ENTRIES:
################
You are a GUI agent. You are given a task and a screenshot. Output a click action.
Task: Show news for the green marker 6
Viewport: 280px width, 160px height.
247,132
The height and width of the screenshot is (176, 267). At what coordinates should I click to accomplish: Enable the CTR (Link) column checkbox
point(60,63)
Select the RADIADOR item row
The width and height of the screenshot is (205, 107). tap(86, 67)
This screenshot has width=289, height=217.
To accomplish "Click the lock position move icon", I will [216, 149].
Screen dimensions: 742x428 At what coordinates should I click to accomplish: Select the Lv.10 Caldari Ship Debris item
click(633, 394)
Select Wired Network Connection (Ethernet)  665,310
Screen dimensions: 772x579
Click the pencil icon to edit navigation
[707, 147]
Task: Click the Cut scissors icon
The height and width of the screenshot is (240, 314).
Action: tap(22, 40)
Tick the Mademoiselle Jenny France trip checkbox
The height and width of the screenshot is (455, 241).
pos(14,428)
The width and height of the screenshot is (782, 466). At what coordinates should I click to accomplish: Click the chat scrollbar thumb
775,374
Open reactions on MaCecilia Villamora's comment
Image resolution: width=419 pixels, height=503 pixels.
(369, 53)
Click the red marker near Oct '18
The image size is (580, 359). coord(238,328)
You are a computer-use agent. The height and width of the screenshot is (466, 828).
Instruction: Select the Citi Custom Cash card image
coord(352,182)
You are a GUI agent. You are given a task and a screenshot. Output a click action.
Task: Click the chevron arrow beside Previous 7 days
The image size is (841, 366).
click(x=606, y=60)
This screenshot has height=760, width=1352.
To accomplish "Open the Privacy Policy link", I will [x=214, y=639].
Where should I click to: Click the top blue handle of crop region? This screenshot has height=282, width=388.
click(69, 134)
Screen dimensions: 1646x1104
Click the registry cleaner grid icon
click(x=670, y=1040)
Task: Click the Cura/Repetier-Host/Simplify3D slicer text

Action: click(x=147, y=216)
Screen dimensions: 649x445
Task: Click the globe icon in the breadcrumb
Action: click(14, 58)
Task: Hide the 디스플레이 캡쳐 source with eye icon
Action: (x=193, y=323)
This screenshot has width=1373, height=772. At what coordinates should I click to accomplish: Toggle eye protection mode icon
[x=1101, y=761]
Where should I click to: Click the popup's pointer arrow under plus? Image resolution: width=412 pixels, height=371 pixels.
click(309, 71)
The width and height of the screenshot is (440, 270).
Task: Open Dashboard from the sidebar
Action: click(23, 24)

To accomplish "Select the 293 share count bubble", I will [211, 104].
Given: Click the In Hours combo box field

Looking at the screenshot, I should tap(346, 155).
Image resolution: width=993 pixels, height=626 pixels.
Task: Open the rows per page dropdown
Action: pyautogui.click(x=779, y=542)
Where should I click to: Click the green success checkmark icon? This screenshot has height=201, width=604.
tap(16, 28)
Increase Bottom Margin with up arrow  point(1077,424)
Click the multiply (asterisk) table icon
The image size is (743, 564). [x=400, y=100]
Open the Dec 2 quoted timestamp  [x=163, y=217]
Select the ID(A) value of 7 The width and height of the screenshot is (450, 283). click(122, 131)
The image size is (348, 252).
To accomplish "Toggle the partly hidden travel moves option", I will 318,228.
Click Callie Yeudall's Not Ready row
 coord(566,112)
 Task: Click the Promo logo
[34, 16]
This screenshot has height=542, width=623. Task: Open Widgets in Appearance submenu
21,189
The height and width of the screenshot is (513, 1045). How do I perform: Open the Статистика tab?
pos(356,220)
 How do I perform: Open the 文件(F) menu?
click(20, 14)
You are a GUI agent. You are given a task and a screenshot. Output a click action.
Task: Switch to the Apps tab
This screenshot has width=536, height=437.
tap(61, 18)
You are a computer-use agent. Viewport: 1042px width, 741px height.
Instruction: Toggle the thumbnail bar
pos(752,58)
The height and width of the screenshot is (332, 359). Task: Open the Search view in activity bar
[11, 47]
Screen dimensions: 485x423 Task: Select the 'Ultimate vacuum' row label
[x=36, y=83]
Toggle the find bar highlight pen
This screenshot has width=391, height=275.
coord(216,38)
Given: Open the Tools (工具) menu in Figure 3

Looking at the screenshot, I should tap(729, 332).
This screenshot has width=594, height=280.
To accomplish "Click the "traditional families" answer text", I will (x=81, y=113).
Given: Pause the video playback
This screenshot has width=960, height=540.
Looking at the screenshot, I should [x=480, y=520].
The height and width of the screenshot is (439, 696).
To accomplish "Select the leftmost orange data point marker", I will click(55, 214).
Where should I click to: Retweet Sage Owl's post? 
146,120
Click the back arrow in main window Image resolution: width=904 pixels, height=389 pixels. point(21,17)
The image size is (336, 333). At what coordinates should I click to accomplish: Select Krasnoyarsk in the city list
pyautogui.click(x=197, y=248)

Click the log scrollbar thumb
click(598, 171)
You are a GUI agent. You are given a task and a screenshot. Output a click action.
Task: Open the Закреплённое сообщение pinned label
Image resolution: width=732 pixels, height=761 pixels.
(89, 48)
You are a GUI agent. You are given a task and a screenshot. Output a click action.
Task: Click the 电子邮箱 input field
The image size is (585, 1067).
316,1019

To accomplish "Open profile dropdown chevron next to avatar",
################
THE PROBLEM: Format every line of the records above as a Markdown table with the columns Row and Line. Number the rows in order and omit blank lines.

THE ANSWER:
| Row | Line |
|---|---|
| 1 | You are a GUI agent. You are given a task and a screenshot. Output a click action. |
| 2 | Task: Show news for the green marker 6 |
| 3 | Viewport: 280px width, 160px height. |
| 4 | 247,132 |
| 5 | The height and width of the screenshot is (176, 267). At what coordinates should I click to accomplish: Enable the CTR (Link) column checkbox |
| 6 | point(60,63) |
| 7 | Select the RADIADOR item row |
| 8 | The width and height of the screenshot is (205, 107). tap(86, 67) |
| 9 | This screenshot has width=289, height=217. |
| 10 | To accomplish "Click the lock position move icon", I will [216, 149]. |
| 11 | Screen dimensions: 742x428 At what coordinates should I click to accomplish: Select the Lv.10 Caldari Ship Debris item |
| 12 | click(633, 394) |
| 13 | Select Wired Network Connection (Ethernet)  665,310 |
| 14 | Screen dimensions: 772x579 |
| 15 | Click the pencil icon to edit navigation |
| 16 | [707, 147] |
| 17 | Task: Click the Cut scissors icon |
| 18 | The height and width of the screenshot is (240, 314). |
| 19 | Action: tap(22, 40) |
| 20 | Tick the Mademoiselle Jenny France trip checkbox |
| 21 | The height and width of the screenshot is (455, 241). |
| 22 | pos(14,428) |
| 23 | The width and height of the screenshot is (782, 466). At what coordinates should I click to accomplish: Click the chat scrollbar thumb |
| 24 | 775,374 |
| 25 | Open reactions on MaCecilia Villamora's comment |
| 26 | Image resolution: width=419 pixels, height=503 pixels. |
| 27 | (369, 53) |
| 28 | Click the red marker near Oct '18 |
| 29 | The image size is (580, 359). coord(238,328) |
| 30 | You are a computer-use agent. The height and width of the screenshot is (466, 828). |
| 31 | Instruction: Select the Citi Custom Cash card image |
| 32 | coord(352,182) |
| 33 | You are a GUI agent. You are given a task and a screenshot. Output a click action. |
| 34 | Task: Click the chevron arrow beside Previous 7 days |
| 35 | The image size is (841, 366). |
| 36 | click(x=606, y=60) |
| 37 | This screenshot has height=760, width=1352. |
| 38 | To accomplish "Open the Privacy Policy link", I will [x=214, y=639]. |
| 39 | Where should I click to: Click the top blue handle of crop region? This screenshot has height=282, width=388. |
| 40 | click(69, 134) |
| 41 | Screen dimensions: 1646x1104 |
| 42 | Click the registry cleaner grid icon |
| 43 | click(x=670, y=1040) |
| 44 | Task: Click the Cura/Repetier-Host/Simplify3D slicer text |
| 45 | Action: click(x=147, y=216) |
| 46 | Screen dimensions: 649x445 |
| 47 | Task: Click the globe icon in the breadcrumb |
| 48 | Action: click(14, 58) |
| 49 | Task: Hide the 디스플레이 캡쳐 source with eye icon |
| 50 | Action: (x=193, y=323) |
| 51 | This screenshot has width=1373, height=772. At what coordinates should I click to accomplish: Toggle eye protection mode icon |
| 52 | [x=1101, y=761] |
| 53 | Where should I click to: Click the popup's pointer arrow under plus? Image resolution: width=412 pixels, height=371 pixels. |
| 54 | click(309, 71) |
| 55 | The width and height of the screenshot is (440, 270). |
| 56 | Task: Open Dashboard from the sidebar |
| 57 | Action: click(23, 24) |
| 58 | To accomplish "Select the 293 share count bubble", I will [211, 104]. |
| 59 | Given: Click the In Hours combo box field |
| 60 | Looking at the screenshot, I should tap(346, 155). |
| 61 | Image resolution: width=993 pixels, height=626 pixels. |
| 62 | Task: Open the rows per page dropdown |
| 63 | Action: pyautogui.click(x=779, y=542) |
| 64 | Where should I click to: Click the green success checkmark icon? This screenshot has height=201, width=604. |
| 65 | tap(16, 28) |
| 66 | Increase Bottom Margin with up arrow  point(1077,424) |
| 67 | Click the multiply (asterisk) table icon |
| 68 | The image size is (743, 564). [x=400, y=100] |
| 69 | Open the Dec 2 quoted timestamp  [x=163, y=217] |
| 70 | Select the ID(A) value of 7 The width and height of the screenshot is (450, 283). click(122, 131) |
| 71 | The image size is (348, 252). |
| 72 | To accomplish "Toggle the partly hidden travel moves option", I will 318,228. |
| 73 | Click Callie Yeudall's Not Ready row |
| 74 |  coord(566,112) |
| 75 |  Task: Click the Promo logo |
| 76 | [34, 16] |
| 77 | This screenshot has height=542, width=623. Task: Open Widgets in Appearance submenu |
| 78 | 21,189 |
| 79 | The height and width of the screenshot is (513, 1045). How do I perform: Open the Статистика tab? |
| 80 | pos(356,220) |
| 81 |  How do I perform: Open the 文件(F) menu? |
| 82 | click(20, 14) |
| 83 | You are a GUI agent. You are given a task and a screenshot. Output a click action. |
| 84 | Task: Switch to the Apps tab |
| 85 | This screenshot has width=536, height=437. |
| 86 | tap(61, 18) |
| 87 | You are a computer-use agent. Viewport: 1042px width, 741px height. |
| 88 | Instruction: Toggle the thumbnail bar |
| 89 | pos(752,58) |
| 90 | The height and width of the screenshot is (332, 359). Task: Open the Search view in activity bar |
| 91 | [11, 47] |
| 92 | Screen dimensions: 485x423 Task: Select the 'Ultimate vacuum' row label |
| 93 | [x=36, y=83] |
| 94 | Toggle the find bar highlight pen |
| 95 | This screenshot has width=391, height=275. |
| 96 | coord(216,38) |
| 97 | Given: Open the Tools (工具) menu in Figure 3 |
| 98 | Looking at the screenshot, I should tap(729, 332). |
| 99 | This screenshot has width=594, height=280. |
| 100 | To accomplish "Click the "traditional families" answer text", I will (x=81, y=113). |
| 101 | Given: Pause the video playback |
| 102 | This screenshot has width=960, height=540. |
| 103 | Looking at the screenshot, I should [x=480, y=520]. |
| 104 | The height and width of the screenshot is (439, 696). |
| 105 | To accomplish "Select the leftmost orange data point marker", I will click(55, 214). |
| 106 | Where should I click to: Retweet Sage Owl's post?  |
| 107 | 146,120 |
| 108 | Click the back arrow in main window Image resolution: width=904 pixels, height=389 pixels. point(21,17) |
| 109 | The image size is (336, 333). At what coordinates should I click to accomplish: Select Krasnoyarsk in the city list |
| 110 | pyautogui.click(x=197, y=248) |
| 111 | Click the log scrollbar thumb |
| 112 | click(598, 171) |
| 113 | You are a GUI agent. You are given a task and a screenshot. Output a click action. |
| 114 | Task: Open the Закреплённое сообщение pinned label |
| 115 | Image resolution: width=732 pixels, height=761 pixels. |
| 116 | (89, 48) |
| 117 | You are a GUI agent. You are given a task and a screenshot. Output a click action. |
| 118 | Task: Click the 电子邮箱 input field |
| 119 | The image size is (585, 1067). |
| 120 | 316,1019 |
| 121 | To accomplish "Open profile dropdown chevron next to avatar", |